Not only is trash an eyesore, but it is hazardous to the environment. Students should be mindful of the fact that littering does not just affect the Randall campus, but it affects the environment as a whole. Littering is a global issue, and the only way to prevent it is to take action locally. Littering negatively impacts the environment by releasing harmful chemical toxins into soil and water, polluting the ground and water sources. Littering also harms wildlife by disrupting their habitats, contaminating their food and water sources, and depleting oxygen supplies. Some waste releases toxic methane gas which contributes to the greenhouse effect. Additionally, litter is a breeding ground for bacteria and is harmful to human and animal life. While throwing a gum wrapper or a straw out of a car window may not seem like a big deal, these small actions build up and have far-reaching consequences.

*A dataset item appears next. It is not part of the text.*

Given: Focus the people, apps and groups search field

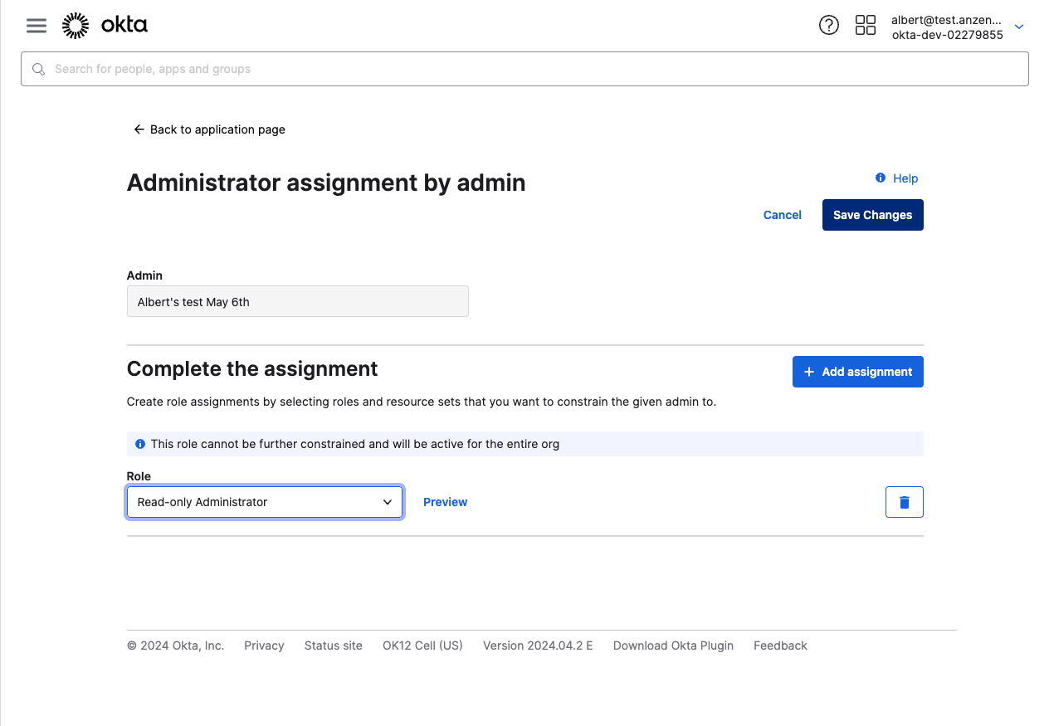Looking at the screenshot, I should click(531, 69).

While it may seem easy or convenient to litter, it is not difficult to take a few extra steps to the nearest trash can or recycling bin. Randall has trash cans everywhere and most teachers have recycling bins for paper. Trash cans are placed all over campus because they are meant to be convenient for students needing to throw trash away. It doesn’t take any more effort to throw trash in a trash can than it does to throw it on the ground. If every student made the minimal effort to make sure their garbage reaches a trash can or recycling bin, littering would essentially be a non-issue.

Finally, consequences need to be put in place for those who can’t be bothered to throw their trash away. Administration has cracked down on many issues in the past such as attendance, pass and fail rate and dress code, and it is time to focus on littering. Students who are caught littering should suffer similar consequences as those who violate school policies such as dress code. If the administration implemented consequences for littering, students may be more inclined to properly dispose of their trash.

The solution to Randall’s littering problem is simple: students and staff need to take action. Computer classes could create signs to post around campus encouraging people to throw their trash away, and students who litter should face consequences such as detention or ISS. If students and staff worked collaboratively to take on the littering problem, we could beautify our campus and help the environment simultaneously.